Эсэсовец (Сон) | страница 4
Герман опять кивнул, показывая, что слушает. У него не было мнения насчёт Врага, а господин Арсеньев не отдавал по этому поводу распоряжений. Если бы воевода приказал считать Врага данностью, Герман Граев отталкивался бы от этой данности в своих решениях, но Арсеньев молчал, и Герман не делал выводов. Ему не нужно было составлять мнение о человеке — или нелюди — чтоб в случае необходимости с ним расправиться. В сознании Нади Враг существовал, и Герман считался с этим, как и с любыми странностями подзащитного объекта.
— Я сейчас напишу об этом в ЖЖ, — сказала Надя.
Она сняла с колен сонную кошку, положила её на подушку, вылезла из постели, села за стол и полчаса щёлкала клавишами. Перед отсылкой текста Герман подошёл проверить, что она написала.
— Ты следишь, чтоб я там не ляпнула лишнего?
— Угу.
Он пробежал глазами текст. Неплохо, но до скандальной статьи не дотягивает. Впрочем, лояльные скандального не пишут, они производят негромкий солидный контент, масштабно делающий погоду. Так, в общем, и надо.
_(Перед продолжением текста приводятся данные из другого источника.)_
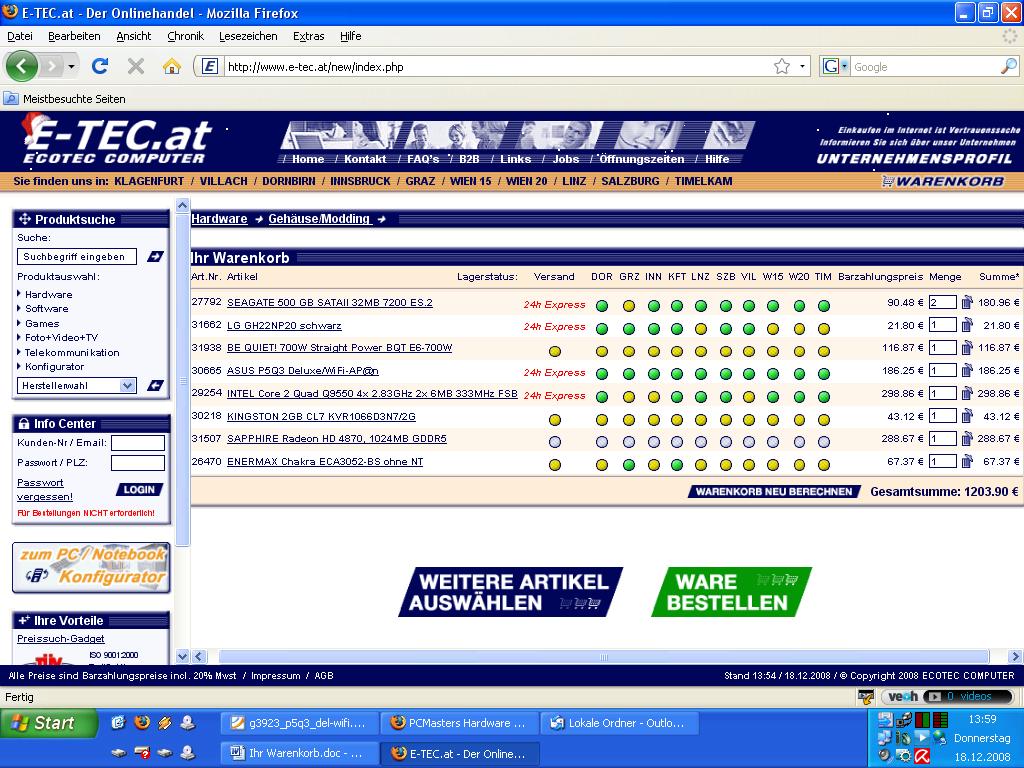Click the Firefox home icon
This screenshot has height=768, width=1024.
(x=172, y=66)
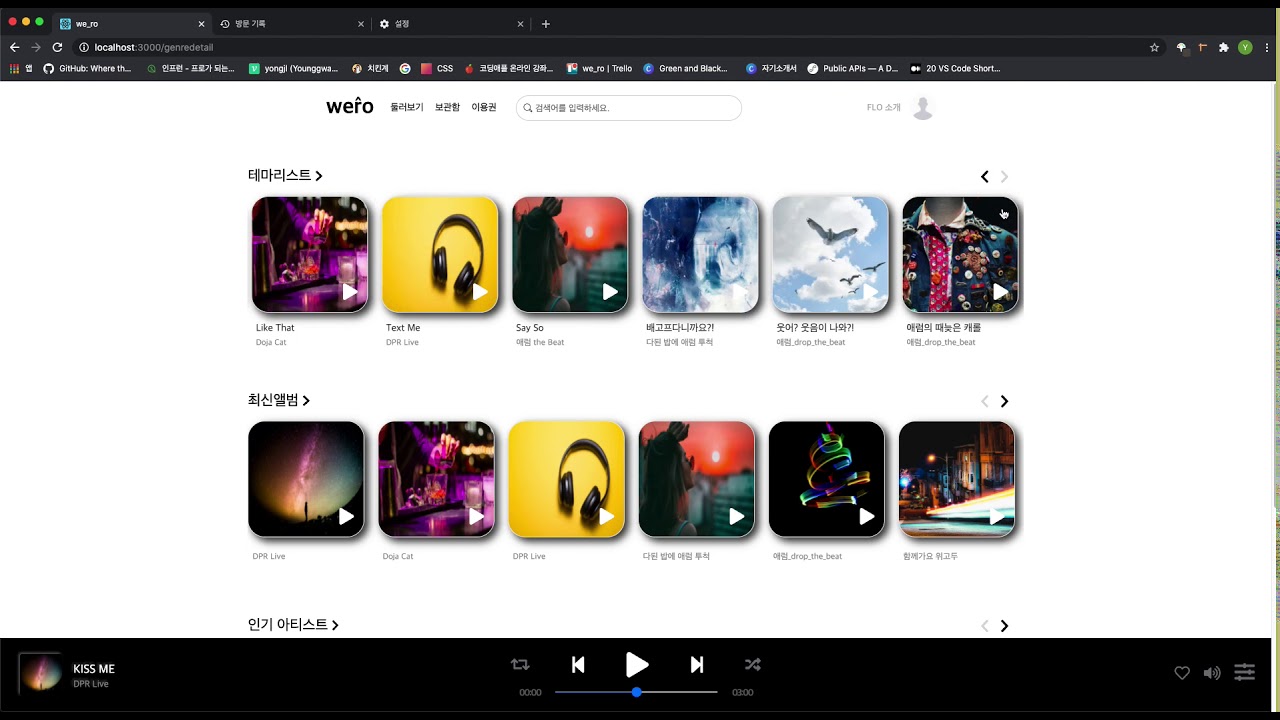The width and height of the screenshot is (1280, 720).
Task: Click the song progress slider track
Action: [x=680, y=692]
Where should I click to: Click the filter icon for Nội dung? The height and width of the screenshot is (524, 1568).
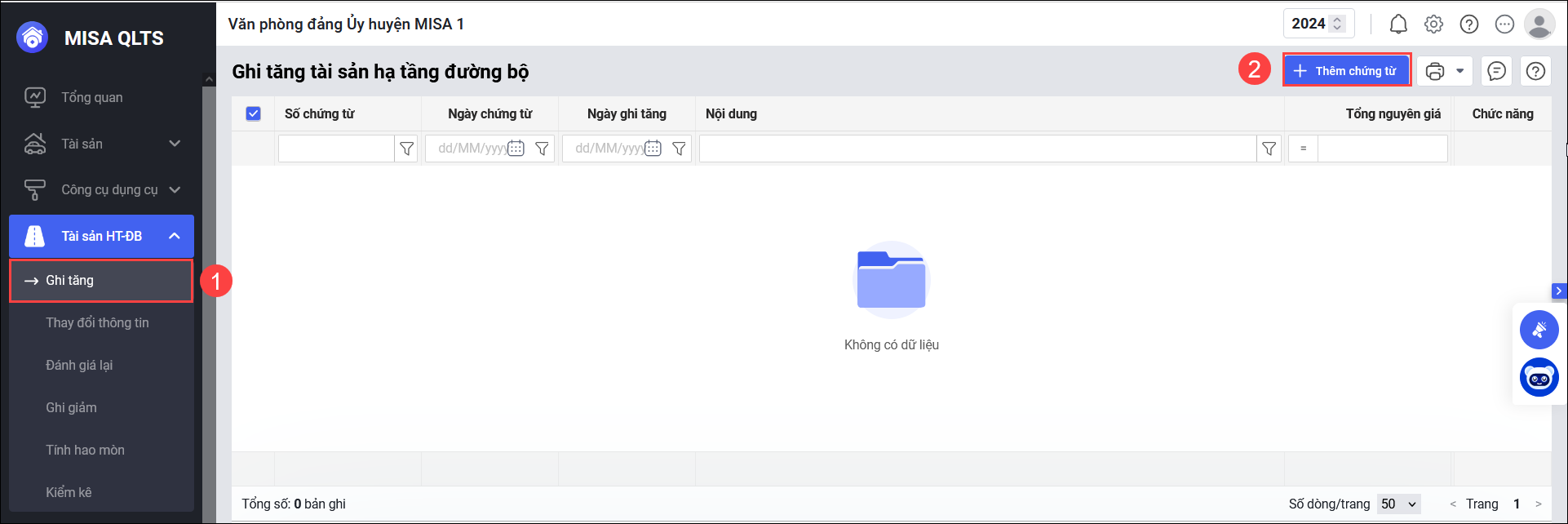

— А что я такого могу написать? Что-то, что приведёт сюда Сашу, да? Не беспокойся, я там свой адрес не выдам. И даже район.
— И не нужно. Ты можешь просто описать вид из окна — угол, под которым в комнату падает солнечный луч — упомянуть неполадку в сети — а неполадка была именно в этом районе — и всё.
— Ну уж на это у меня ума хватит… — Но по её голосу было ясно, что о таких вещах она не думала.
— Вот-вот. Ума. — Повернувшись, Герман постучал пальцем по тёмной девичьей макушке. — Мы ж не хотим, чтоб эта миленькая головка скатилась с плеч.
Однако текст был в порядке. Надя произвела в нём косметические изменения и создала новую запись в блоге. Герман смотрел ей через плечо.
Чёрная кошка на белой подушке лежала вокруг хозяйкиной головы, словно живая шапка. Надя уснула, и кошка тоже. Герман включил мультисенсорную маску и просмотрел весь блок, от самого паршивого куста до Надиного подъезда. Облако скрытых камер на несколько минут стало его глазами, ушами, кожей… В округе всё было спокойно и всё живое и неживое там, где ему надлежало быть. Герман связался с внешними постами — на местах — и приглушил маску, чтоб отдохнуть от сенсорной атаки. Он сел на стул у книжной полки, привычно разделил сознание на две части и, продолжая наблюдать окрестности, погрузился в сон.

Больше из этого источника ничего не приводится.